R-CNN was introduced in 2014 and gained a lot of interest in the computer vision community. The idea of R-CNN was to use a Selective Search (SS) approach to propose around 2000 Regions-Of-Interest (ROI), which were then fed into a Convolutional Neural Network (CNN) to extract features. These features were used to classify the images and their object boundaries using SVM (Support Vector Machines) and regression methods. For a more detailed explanation, see this piece. This was quickly followed by Fast R-CNN, a faster and better approach of object detection, in early 2015. Fast R-CNN used an ROI pooling approach, which shares the features across the whole image and uses a modified form of spatial pyramid pooling method to extract features in a computationally efficient way. For a more in-depth explanation, see our last piece. The problem with Fast R-CNN is that it is still slow because it needs to perform SS which is computationally very slow. Although Fast R-CNN takes 0.32 seconds as opposed to 47 seconds at test time to do a prediction, it takes 2 seconds for generating 2000 ROI’s. This adds up to 2.3 seconds for each image.

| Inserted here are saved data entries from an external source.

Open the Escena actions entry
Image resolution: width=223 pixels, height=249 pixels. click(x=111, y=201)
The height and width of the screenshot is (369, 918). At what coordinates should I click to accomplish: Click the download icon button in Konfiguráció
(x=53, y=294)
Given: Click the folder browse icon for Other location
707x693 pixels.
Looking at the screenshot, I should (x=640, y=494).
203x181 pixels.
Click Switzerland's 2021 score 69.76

We still spend 2 seconds on each image with selective search. Source

This shortcoming led researchers to come up with Faster R-CNN where the test time per image is only 0.2 seconds with region proposals. This is due to the fact that this latest approach is a fully differentiable model using end-to-end training. Let’s see how it works in detail.

Faster R-CNN

A Faster R-CNN object detection network is composed of a feature extraction network which is typically a pretrained CNN, similar to what we had used for its predecessor. This is then followed by two subnetworks which are trainable. The first is a Region Proposal Network (RPN), which is, as its name suggests, used to generate object proposals and the second is used to predict the actual class of the object. So the primary differentiator for Faster R-CNN is the RPN which is inserted after the last convolutional layer. This is trained to produce region proposals directly without the need for any external mechanism like Selective Search. After this we use ROI pooling and an upstream classifier and bounding box regressor similar to Fast R-CNN.

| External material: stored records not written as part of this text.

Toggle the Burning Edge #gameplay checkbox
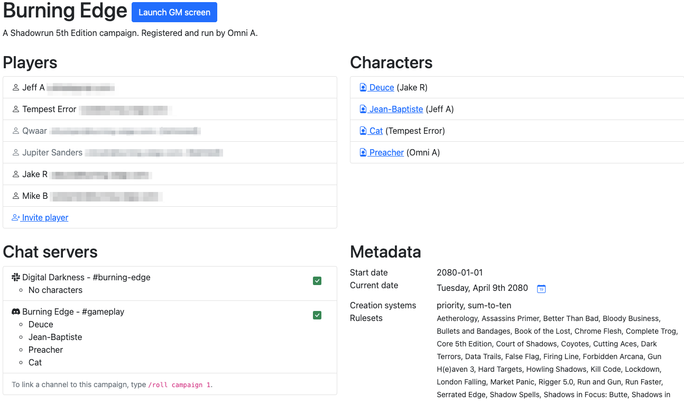[317, 315]
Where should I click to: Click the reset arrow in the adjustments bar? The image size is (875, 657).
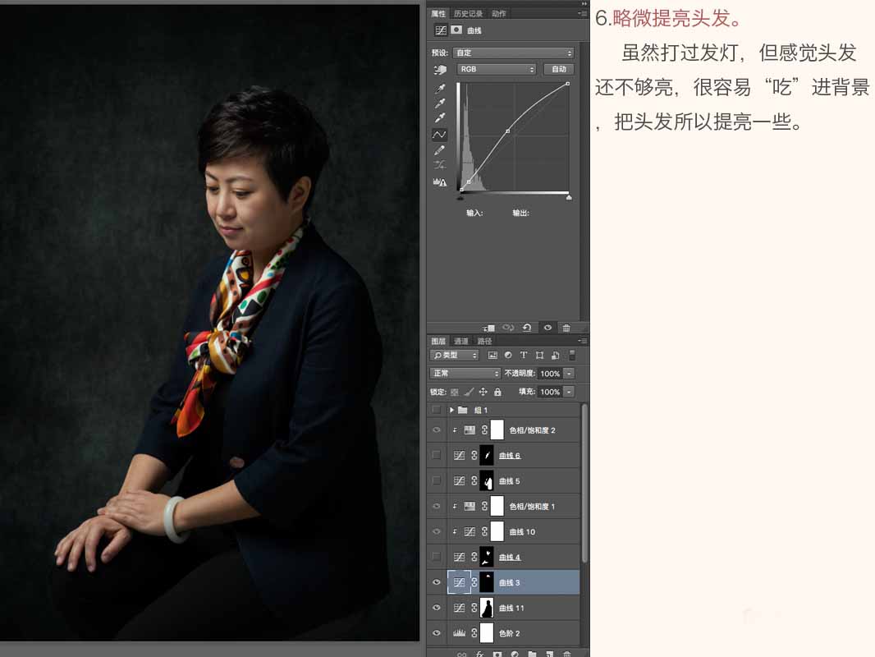(527, 328)
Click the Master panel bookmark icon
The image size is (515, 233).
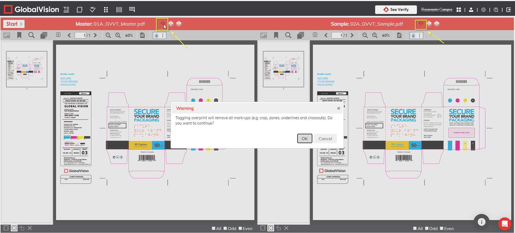coord(19,35)
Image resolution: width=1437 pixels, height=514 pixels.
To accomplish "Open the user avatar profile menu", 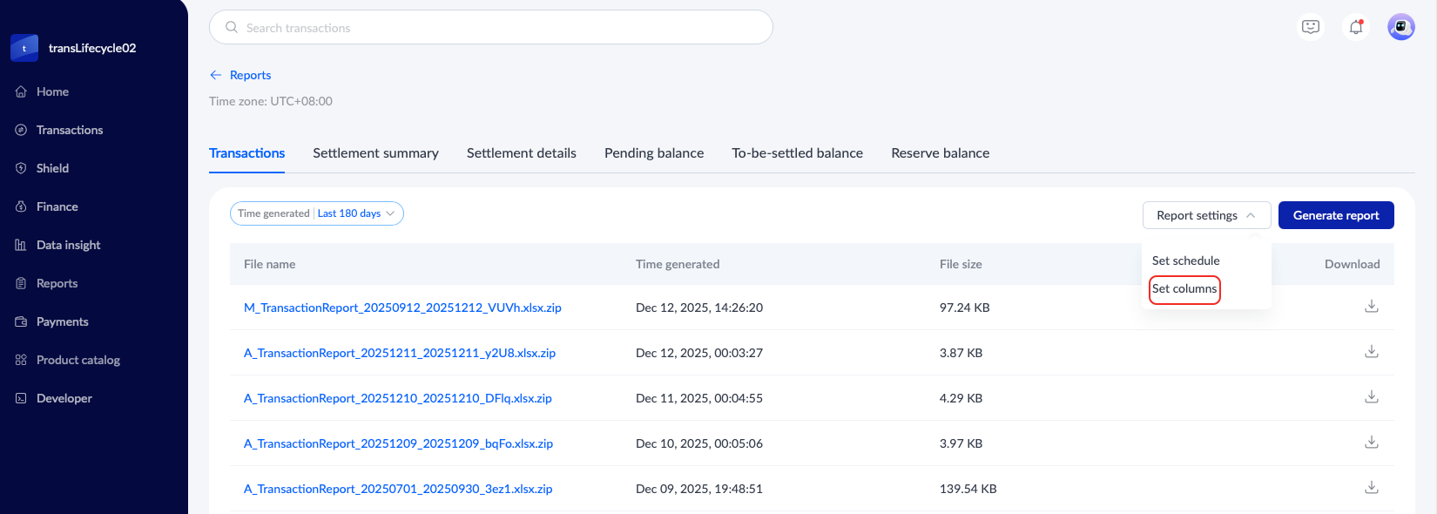I will click(1400, 27).
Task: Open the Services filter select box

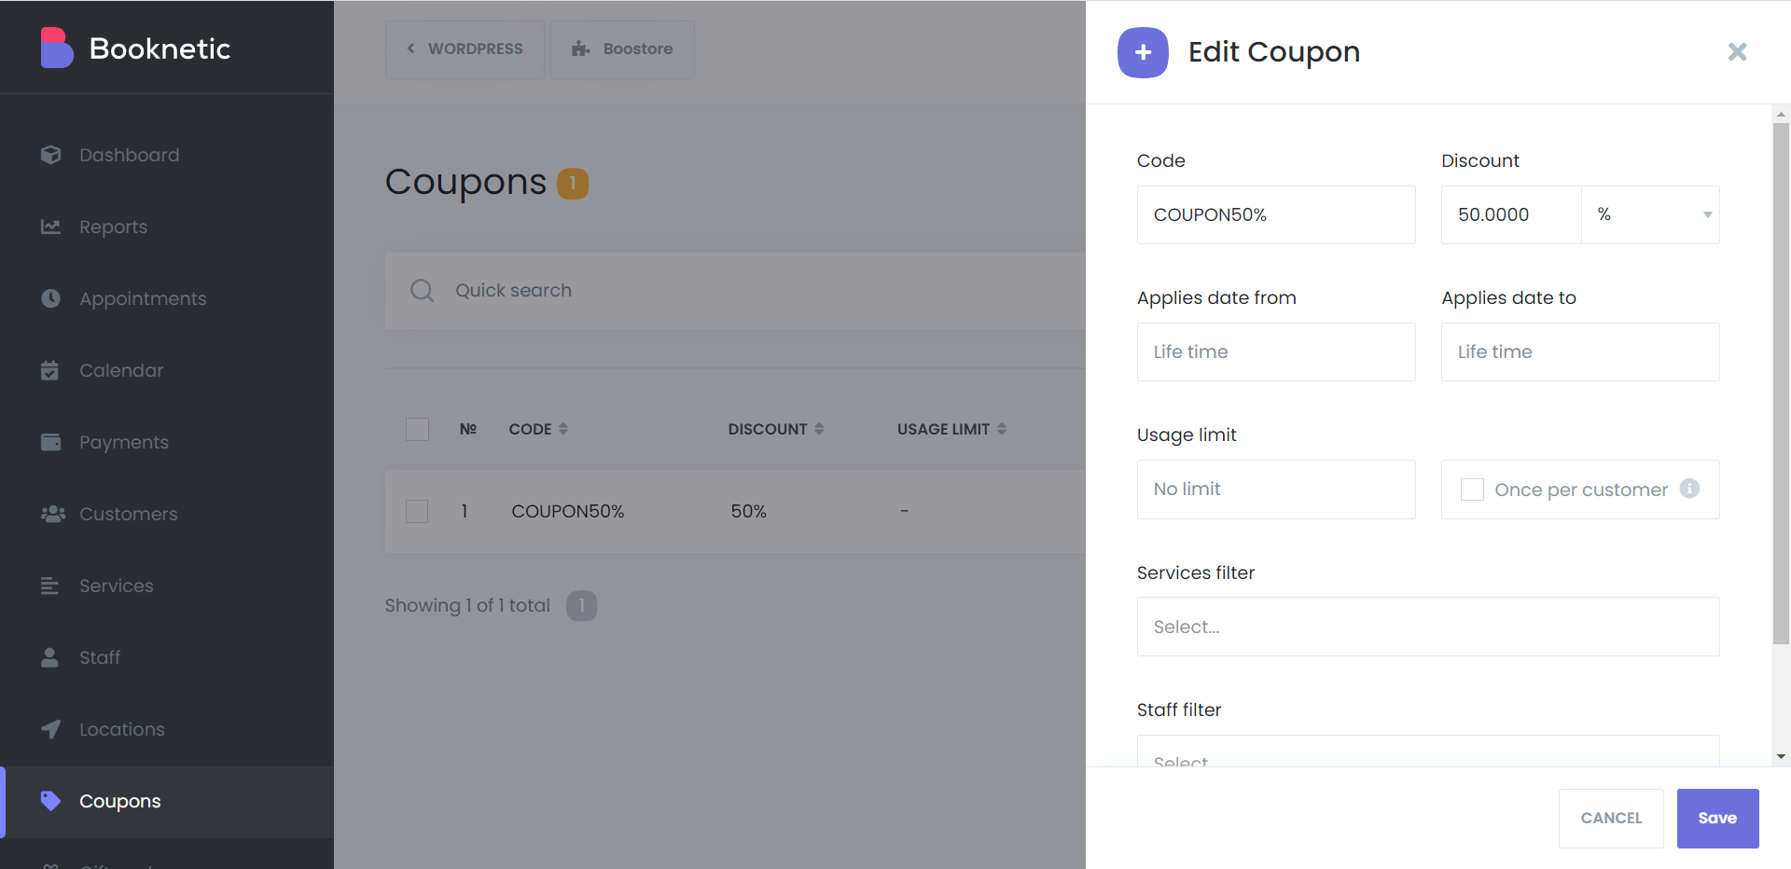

Unified Network of Faster R-CNN. Image Source

Architecture and Design

As the feature extraction, ROI pooling and classifier are the same as the previous versions, we will focus the bulk of this piece to understand the RPN design and the concept of anchor boxes and non-maximum suppression. The rest of the details are the same as the previous versions

The different layers of Faster R-CNN. Image source

Region Proposal Network

RPN architecture. Image Source

The goal of RPN is to output a set of proposals, each of which has a score of its probability of being an object and also the class/label of the object. RPN can take any sized input to achieve this task. These proposals are further refined by feeding to 2 sibling fully connected layers-one for bounding box regression and the other for box classification i.e is the object foreground or background.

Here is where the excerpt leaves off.